Jesus Montero: Three Ways He Could Impact Yankees' Postseason Roster

Jesus Montero in a spring training game. (Photo by Leon Halip/Getty Images)

-- See Pinstripe Alley for complete discussion and analysis of the Yankees

Jesus Montero will likely make his major league debut as the New York Yankees' designated hitter Thursday night against Boston Red Sox left-hander Jon Lester. Montero, the highly-touted and long-awaited top prospect in the Yankees' minor-league system will have the next month to try and hit his way onto the team's postseason roster.

Yes, that means I am assuming the Yankees will reach the postseason -- whether or not they catch Boston in the American League East. New York has a 7.5-game lead over Tampa Bay in the wild-card race, so that is effectively not a race at all.

Back to Montero. He appears likely to be the designated hitter against left-handed pitchers, maybe more often than that as the Yankees find out what he is ready to offer. He might catch some, as well.

If Montero makes a loud enough statement with his bat over the course of the next month he could force his way into the team's postseason plans. In reality, I see three players whose postseason rosters spots are jeopardized by Montero's presence.

Jorge Posada -- The long-time catcher turned designated hitter has been benched -- again -- in favor of Eric Chavez against right-handed pitching. He is hitting just .239 and it appears he won't get regular playing time the rest of the season. With our without Montero, his Yankee tenure could come to a close when the postseason begins. A good month by Montero just makes it even more likely that Posada won't be part of the team that goes to the playoffs.

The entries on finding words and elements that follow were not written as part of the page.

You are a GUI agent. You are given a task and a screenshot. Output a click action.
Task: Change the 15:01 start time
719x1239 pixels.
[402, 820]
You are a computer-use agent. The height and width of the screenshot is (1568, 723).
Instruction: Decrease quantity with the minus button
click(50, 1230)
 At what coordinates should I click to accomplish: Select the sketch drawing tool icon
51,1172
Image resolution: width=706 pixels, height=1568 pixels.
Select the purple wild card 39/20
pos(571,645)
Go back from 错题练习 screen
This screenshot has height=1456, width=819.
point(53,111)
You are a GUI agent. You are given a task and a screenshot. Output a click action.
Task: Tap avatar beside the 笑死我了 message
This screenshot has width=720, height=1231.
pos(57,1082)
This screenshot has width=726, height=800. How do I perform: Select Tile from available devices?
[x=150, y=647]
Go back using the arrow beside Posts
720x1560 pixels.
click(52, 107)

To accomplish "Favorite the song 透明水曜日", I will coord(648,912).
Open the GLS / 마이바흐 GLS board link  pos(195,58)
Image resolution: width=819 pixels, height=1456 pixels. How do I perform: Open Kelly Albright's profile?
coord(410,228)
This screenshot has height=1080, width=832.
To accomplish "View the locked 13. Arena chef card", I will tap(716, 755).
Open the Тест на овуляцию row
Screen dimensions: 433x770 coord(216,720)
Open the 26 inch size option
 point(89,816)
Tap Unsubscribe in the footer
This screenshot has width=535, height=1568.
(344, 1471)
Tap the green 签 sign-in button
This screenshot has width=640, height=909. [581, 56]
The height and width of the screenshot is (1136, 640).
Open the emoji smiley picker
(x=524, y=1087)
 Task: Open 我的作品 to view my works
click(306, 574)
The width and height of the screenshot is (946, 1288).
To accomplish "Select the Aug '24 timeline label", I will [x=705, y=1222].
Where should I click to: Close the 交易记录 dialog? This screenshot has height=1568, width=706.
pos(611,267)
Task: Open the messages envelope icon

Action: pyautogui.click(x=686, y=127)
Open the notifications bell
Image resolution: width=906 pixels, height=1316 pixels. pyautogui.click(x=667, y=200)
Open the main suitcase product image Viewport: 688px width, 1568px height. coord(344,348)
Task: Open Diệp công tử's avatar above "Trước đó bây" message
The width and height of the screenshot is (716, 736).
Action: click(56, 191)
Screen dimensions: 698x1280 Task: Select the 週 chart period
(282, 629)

Andruw Jones -- Montero likely will get most of the designated hitter at-bats against lefties, meaning Jones' role will be significantly reduced. If the Yankees keep Montero on the postseason roster the domino effect could bounce Jones off of it. There won't be a need for him as a DH, and in the playoffs Brett Gardner's speed and stellar defense are more important than any occasional offense Jones might provide. If there are no starts for him, the Yankees might be better served to keep a reserve outfielder like Chris Dickerson -- who has speed to pinch run and can be used a defensive replacement for Nick Swisher.

Francisco Cervelli -- This is theoretically possible, but I find it unlikely. Montero is a catcher, but how good a catcher remains to be seen. Would the Yankees really trust Montero enough that they would go to the postseason with him as the backup catcher to Russell Martin? I doubt it.